From the front page of the Forest Sangha Newsletter, July 1997:
This year Ajahn Sucitto visited the Sangha at Santacittarama, and found himself there for the celebration of the Thai New Year.
SUNDAY April 13th: New Year’s Day as celebrated throughout S.E. Asia. Moreover, as every Thai will know, such a holy day must be celebrated with a mixture of reverence and merriment. The two are certainly not polar opposites in Thailand. This is Songkran (from the Sanskrit word sankranti, meaning the shift of the sun from one zodiac sign to the other) and that gives people the opportunity to splash water everywhere reverentially, over the Buddha images and the bhikkhus and, with gales of laughter, over each other. Even in Italy, such things hold true. This year, although at Santacittarama we were spared the full bath, even there the ceremony concluded with some seventy Thai women filing past the seated Bhikkhu Sangha pouring water over our hands.

Water symbolises fertility and the factor of flowing together; both of these seem very appropriate signs for what occurs around the Sangha’s presence in the West. Of course, cross fertilisation is generally the case in terms of the spread of the Dhamma in the West, but the Sangha stimulates a cultural as well as an intellectual blending. You wouldn’t get seventy Thai women travelling by bus through the night from Milan and Naples to Sezze Romano to go to an interfaith conference, but the Sangha’s presence pulls Asian Buddhists into experiencing their religion from a new angle and a few bemused Italian husbands also get some reflection.

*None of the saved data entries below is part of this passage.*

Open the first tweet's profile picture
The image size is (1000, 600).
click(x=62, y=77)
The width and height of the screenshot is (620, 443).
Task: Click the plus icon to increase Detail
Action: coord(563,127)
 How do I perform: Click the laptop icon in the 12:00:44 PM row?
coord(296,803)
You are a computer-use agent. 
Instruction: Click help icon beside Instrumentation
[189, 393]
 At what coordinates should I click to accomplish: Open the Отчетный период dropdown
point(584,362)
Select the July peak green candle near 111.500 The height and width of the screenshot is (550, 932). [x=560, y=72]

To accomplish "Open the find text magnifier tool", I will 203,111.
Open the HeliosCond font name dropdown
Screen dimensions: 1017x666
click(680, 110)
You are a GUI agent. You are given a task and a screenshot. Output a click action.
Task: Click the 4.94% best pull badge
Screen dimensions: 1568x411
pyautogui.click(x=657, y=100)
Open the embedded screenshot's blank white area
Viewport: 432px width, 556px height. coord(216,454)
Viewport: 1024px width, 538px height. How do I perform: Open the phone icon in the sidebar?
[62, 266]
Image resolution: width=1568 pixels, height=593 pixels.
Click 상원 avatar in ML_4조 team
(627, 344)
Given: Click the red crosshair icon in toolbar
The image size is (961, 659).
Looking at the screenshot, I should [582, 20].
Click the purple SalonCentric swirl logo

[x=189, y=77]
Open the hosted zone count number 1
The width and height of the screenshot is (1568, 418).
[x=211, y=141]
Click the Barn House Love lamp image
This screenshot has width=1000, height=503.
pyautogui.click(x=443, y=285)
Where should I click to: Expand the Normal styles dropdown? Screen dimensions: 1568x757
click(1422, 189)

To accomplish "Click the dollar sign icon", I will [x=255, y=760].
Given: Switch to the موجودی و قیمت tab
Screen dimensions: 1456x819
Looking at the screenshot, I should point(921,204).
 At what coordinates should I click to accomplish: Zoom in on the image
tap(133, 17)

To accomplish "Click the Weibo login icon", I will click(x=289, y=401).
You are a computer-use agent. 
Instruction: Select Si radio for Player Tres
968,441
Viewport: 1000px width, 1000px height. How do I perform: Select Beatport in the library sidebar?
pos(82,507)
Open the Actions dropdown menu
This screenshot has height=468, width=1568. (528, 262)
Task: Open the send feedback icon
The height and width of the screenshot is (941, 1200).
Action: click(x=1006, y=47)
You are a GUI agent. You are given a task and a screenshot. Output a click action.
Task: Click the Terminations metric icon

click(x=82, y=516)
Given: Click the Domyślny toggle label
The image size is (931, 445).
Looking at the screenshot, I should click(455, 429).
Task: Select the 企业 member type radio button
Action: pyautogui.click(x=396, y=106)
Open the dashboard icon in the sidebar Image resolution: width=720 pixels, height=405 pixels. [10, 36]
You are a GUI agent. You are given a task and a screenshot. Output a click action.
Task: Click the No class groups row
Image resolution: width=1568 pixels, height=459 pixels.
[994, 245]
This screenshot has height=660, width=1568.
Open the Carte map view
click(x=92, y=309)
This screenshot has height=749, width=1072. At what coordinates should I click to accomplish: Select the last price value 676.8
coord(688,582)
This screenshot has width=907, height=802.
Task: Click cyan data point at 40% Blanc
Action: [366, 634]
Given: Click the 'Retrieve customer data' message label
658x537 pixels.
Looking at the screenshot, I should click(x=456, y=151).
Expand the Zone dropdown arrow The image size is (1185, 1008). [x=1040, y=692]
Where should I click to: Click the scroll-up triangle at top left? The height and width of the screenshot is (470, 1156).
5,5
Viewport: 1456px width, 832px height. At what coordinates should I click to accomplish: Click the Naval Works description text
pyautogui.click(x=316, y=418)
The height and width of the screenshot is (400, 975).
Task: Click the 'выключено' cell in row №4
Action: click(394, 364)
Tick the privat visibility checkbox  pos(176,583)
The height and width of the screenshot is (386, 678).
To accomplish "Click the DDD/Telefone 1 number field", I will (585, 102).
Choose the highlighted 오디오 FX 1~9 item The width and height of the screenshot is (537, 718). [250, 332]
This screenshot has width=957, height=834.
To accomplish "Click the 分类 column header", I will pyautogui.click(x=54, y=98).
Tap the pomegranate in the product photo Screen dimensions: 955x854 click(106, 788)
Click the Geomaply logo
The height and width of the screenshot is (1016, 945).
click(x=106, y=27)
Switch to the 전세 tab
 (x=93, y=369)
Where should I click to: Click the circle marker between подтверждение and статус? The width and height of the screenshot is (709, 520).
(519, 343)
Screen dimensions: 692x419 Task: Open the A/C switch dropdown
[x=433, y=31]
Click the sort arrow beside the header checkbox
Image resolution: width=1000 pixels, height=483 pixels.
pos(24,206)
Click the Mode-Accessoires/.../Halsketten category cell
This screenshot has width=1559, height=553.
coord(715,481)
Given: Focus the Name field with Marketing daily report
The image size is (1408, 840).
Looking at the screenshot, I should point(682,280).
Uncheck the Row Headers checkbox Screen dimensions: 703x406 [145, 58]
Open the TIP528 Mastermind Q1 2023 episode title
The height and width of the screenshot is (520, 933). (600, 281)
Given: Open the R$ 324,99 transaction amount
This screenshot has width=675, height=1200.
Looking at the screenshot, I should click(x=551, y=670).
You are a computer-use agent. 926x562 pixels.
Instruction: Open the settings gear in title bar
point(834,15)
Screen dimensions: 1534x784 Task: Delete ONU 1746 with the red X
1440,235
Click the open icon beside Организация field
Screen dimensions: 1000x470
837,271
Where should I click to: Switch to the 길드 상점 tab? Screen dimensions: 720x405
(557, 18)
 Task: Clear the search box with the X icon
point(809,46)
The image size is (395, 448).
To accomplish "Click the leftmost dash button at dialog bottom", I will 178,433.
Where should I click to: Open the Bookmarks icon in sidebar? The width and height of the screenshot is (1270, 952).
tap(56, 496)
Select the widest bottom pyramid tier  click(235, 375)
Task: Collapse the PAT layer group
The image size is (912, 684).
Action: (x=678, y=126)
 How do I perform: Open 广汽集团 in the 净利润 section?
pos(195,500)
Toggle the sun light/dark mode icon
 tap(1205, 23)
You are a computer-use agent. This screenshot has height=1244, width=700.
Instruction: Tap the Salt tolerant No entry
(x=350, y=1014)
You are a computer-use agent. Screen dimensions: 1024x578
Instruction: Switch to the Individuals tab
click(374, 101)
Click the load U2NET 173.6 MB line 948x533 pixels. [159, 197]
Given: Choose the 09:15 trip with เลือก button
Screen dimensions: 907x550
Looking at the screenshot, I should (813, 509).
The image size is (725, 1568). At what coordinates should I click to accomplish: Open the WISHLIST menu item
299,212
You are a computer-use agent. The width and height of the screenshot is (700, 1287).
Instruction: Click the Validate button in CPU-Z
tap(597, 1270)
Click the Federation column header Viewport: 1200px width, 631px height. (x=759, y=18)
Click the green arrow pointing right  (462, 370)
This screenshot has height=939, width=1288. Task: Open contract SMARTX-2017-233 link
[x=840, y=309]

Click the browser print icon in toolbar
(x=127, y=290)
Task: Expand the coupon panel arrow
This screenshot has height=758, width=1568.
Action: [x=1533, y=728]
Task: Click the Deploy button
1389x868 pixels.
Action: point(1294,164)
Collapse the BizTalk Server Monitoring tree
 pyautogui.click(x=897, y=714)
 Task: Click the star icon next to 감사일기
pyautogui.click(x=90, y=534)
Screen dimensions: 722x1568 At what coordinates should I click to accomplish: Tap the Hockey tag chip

The presence of monks creates a rapport and resonance with Italian society that is fuller in some ways than that with a lay meditation teacher. The retreat I had just taught had been, like Ajahn Sumedho’s last year, in a Benedictine monastery situated in a charming place on top of a hill, about an hour or so north east of Rome. The Mother Superior came round to welcome us personally, and bid myself and Venerable Dhammiko goodbye six days later. Throughout our stay, gentle Madonnas hovered in shrines in the courtyards or gazed soulfully from the walls; but nobody seemed at all put out by us paying homage twice daily to a jaunty Sri Lankan Buddha that beamed from the shrine in our meditation room. Italian meditators many of whom had been disaffected by weaknesses in the Church were learning again to express devotion, to allow images to mirror their non verbal aspirations, and to experience the wonder of Refuge. At last, after all these murderous centuries, sacred play may yet be becoming possible in the West. At times the play seems deliberately impish: but it wasn’t until after naming our vihara in Sezze that it became apparent how close ‘Santacittarama’ (Peaceful Heart Park) is to the Italian for ‘the Holy City of Rome.’ Meanwhile the Vatican’s acceptance of Buddhism still remains reserved. Not that the Sangha represents much of a threat: Santacittarama is a low key operation, with a resident community of Ajahn Chandapalo, Venerables Jutindharo and Dhammiko and Maechee Amara: one Englishman, two Thais (though Maechee Amara is currently in hospital, having a back operation) and one Italian. And Ajahn Chandapalo is content to spend much of his time in the monastery anyway, giving the small community a sense of stability after the disrobing of Ajahn Thanavaro. The monastery gets on with its practice: pujas, meditation, a few chores, and some guests. The teaching is largely informal. The guests are mostly Italian, but currently there is one Thai man from Naples who, by some amazing coincidence, happened to have met one of the other guests at the vihara twenty years ago working on an engineering project in Kanchanaburi, Thailand. For those of us who are used to living in viharas, multilingual conversation over tea and chance (or kammic) link ups are taken for granted. It’s all part of the mingling and overflowing of boundaries that characterises the Sangha’s presence in the West.

Along with the silence and the ordinariness, there is a sense of promise out of which things are growing naturally. The current monastic residence is becoming too small for the flow of the life it encases, and over the past year supporters have been looking around for new premises. Straight after the retreat, a few of us went to cast an eye over what seems to be a likely purchase a large farmhouse with 22 rooms and 5 acres of land on a hill in a rural area about 50 miles to the north east of Rome. The Italian women who took us there had no doubt: ‘We must have this place!’ Seven days later at the Alms Giving Ceremony that accompanied Songkran, the Thais were more than delighted that their financial offerings should be put towards such a venture. New Year, old customs; new possibilities, old aspirations: quite a mingling.